**Activity**: After finding the line that holds "You are a GUI" below, set down that line and the rest through the final one exactly, leaving the pictures out.

(Records for this task begins)

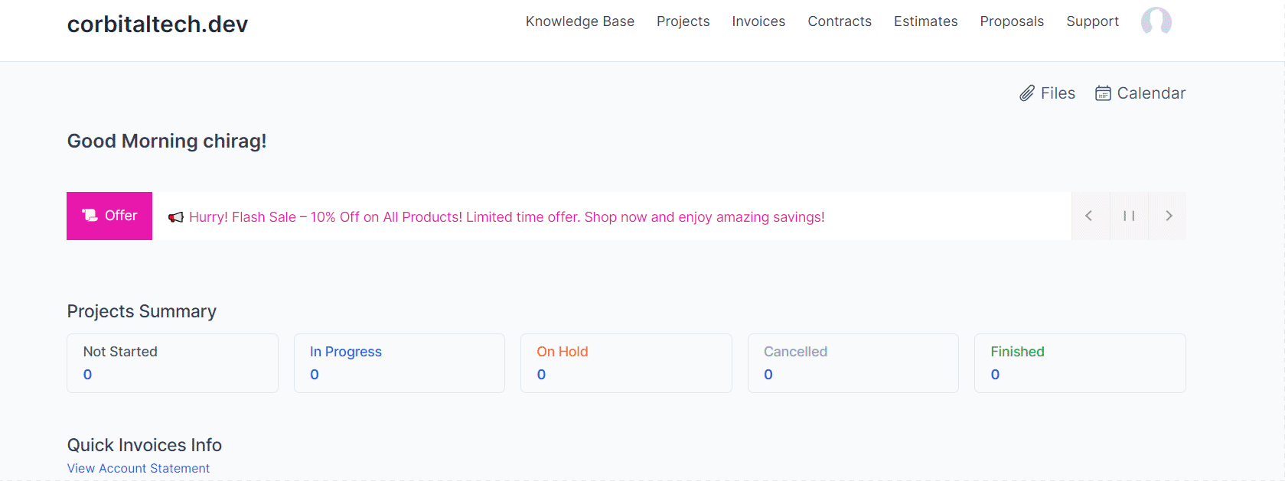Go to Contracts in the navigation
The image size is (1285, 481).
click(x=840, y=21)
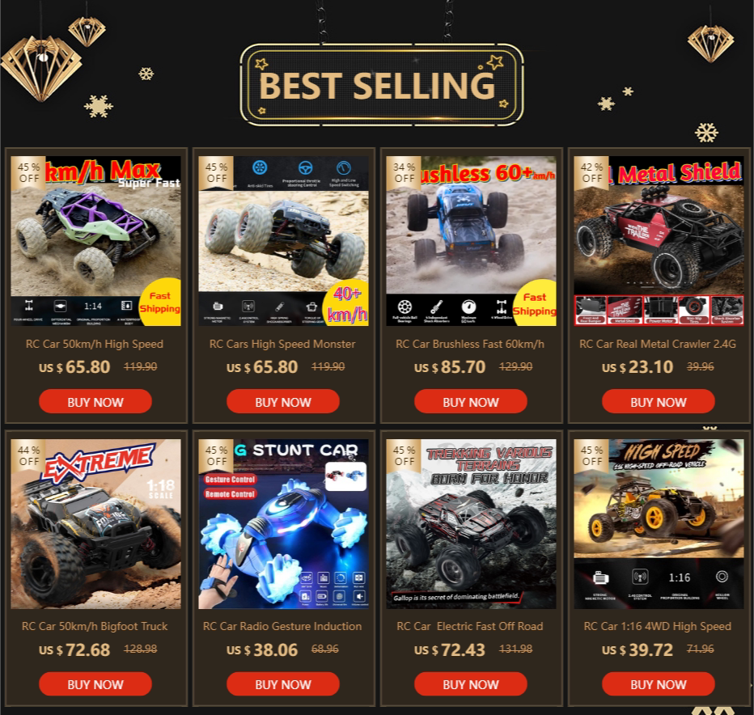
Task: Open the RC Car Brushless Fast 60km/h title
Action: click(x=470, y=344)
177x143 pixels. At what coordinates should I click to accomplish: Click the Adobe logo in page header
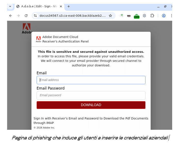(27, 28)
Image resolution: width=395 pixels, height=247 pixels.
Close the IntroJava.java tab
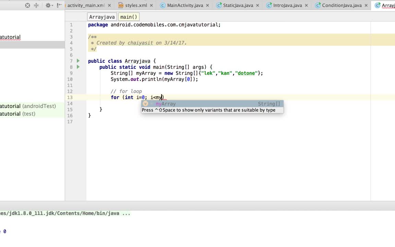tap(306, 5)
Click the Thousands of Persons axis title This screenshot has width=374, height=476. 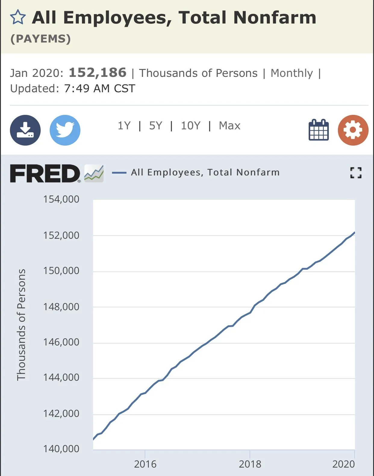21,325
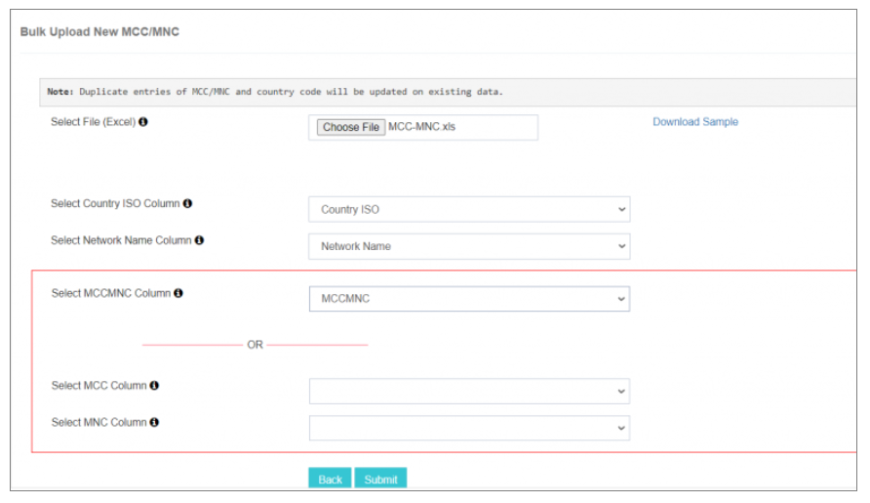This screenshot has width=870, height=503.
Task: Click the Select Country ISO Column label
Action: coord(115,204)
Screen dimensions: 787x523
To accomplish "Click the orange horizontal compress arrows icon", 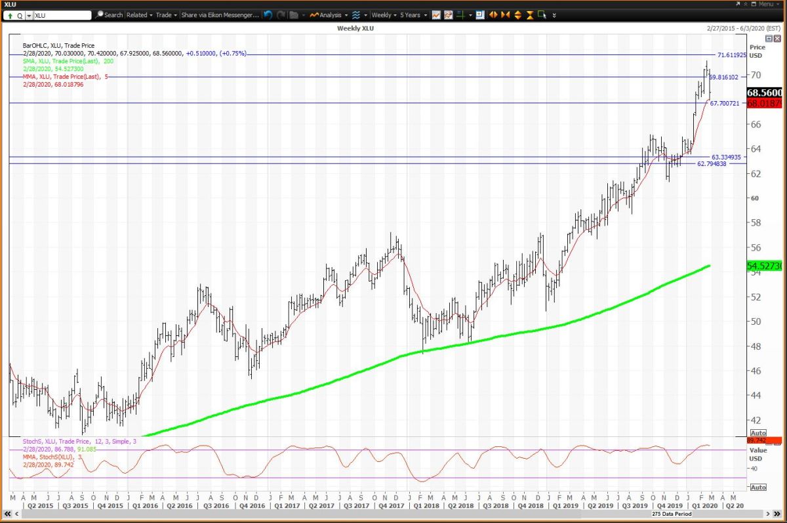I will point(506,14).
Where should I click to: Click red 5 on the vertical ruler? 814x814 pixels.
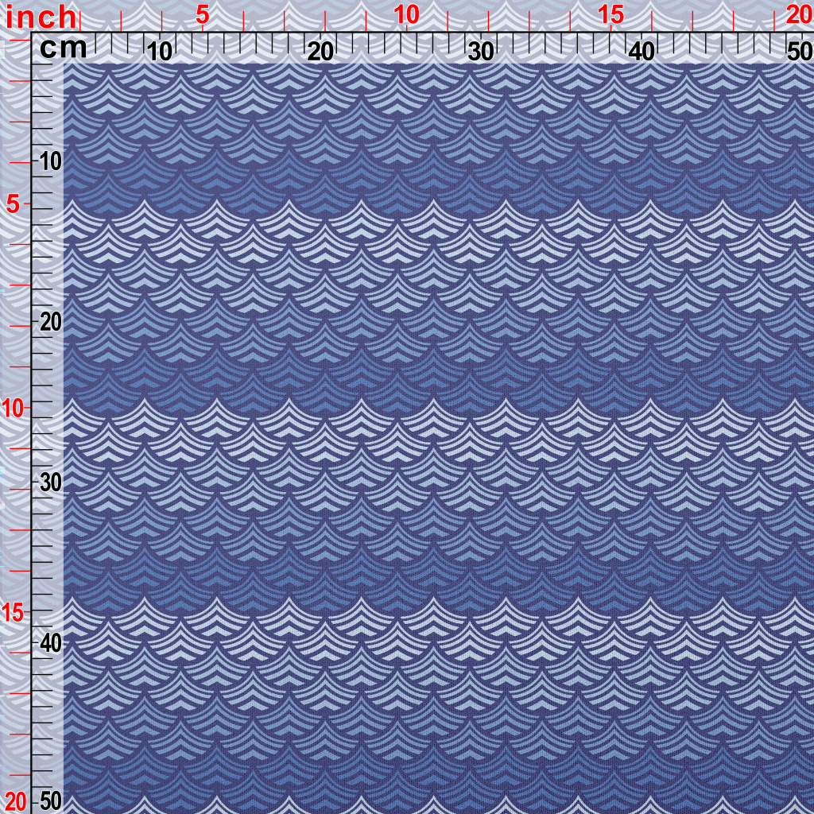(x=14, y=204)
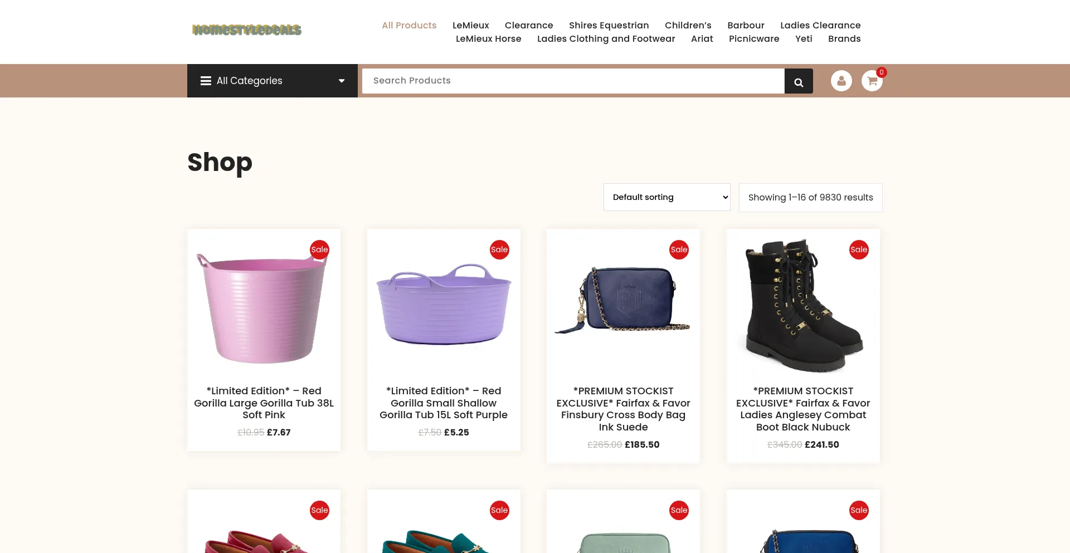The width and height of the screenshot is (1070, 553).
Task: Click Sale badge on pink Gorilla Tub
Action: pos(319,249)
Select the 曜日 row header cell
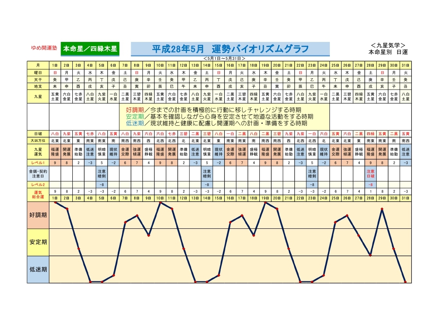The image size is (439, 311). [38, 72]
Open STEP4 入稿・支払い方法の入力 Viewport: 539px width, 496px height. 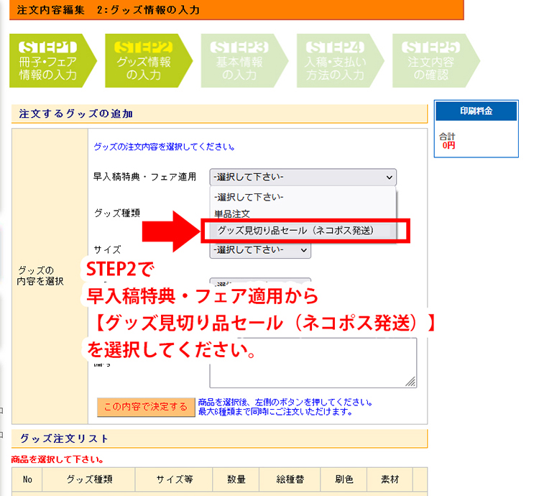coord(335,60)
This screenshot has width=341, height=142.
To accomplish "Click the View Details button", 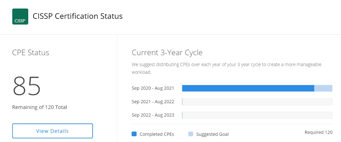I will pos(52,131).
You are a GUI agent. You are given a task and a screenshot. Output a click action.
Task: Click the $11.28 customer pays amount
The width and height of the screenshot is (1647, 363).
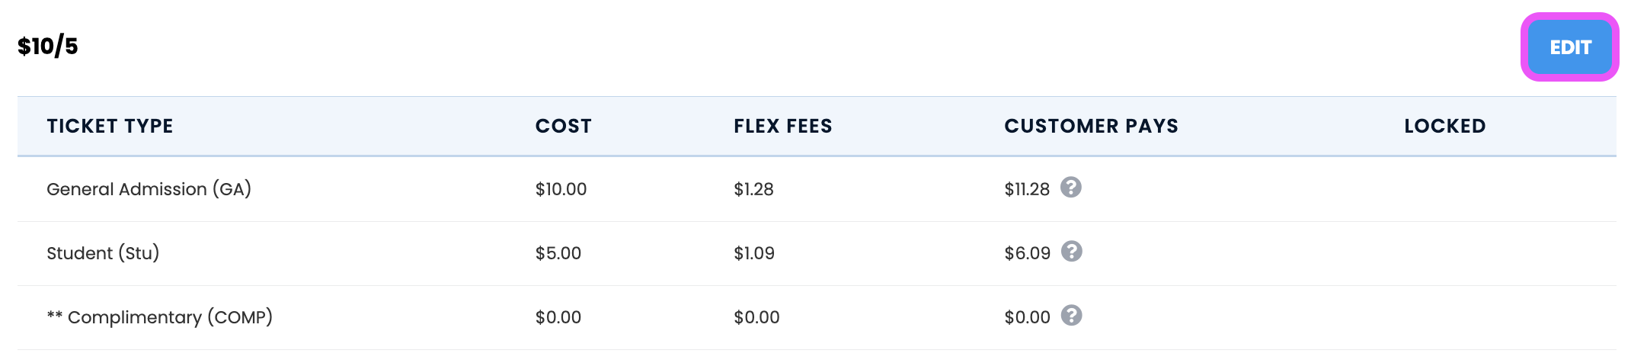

(Records for this task ends)

**Expected answer**:
You are a GUI agent. You are given a task and a screenshot. Output a click action.
Task: Click the $11.28 customer pays amount
The width and height of the screenshot is (1647, 363).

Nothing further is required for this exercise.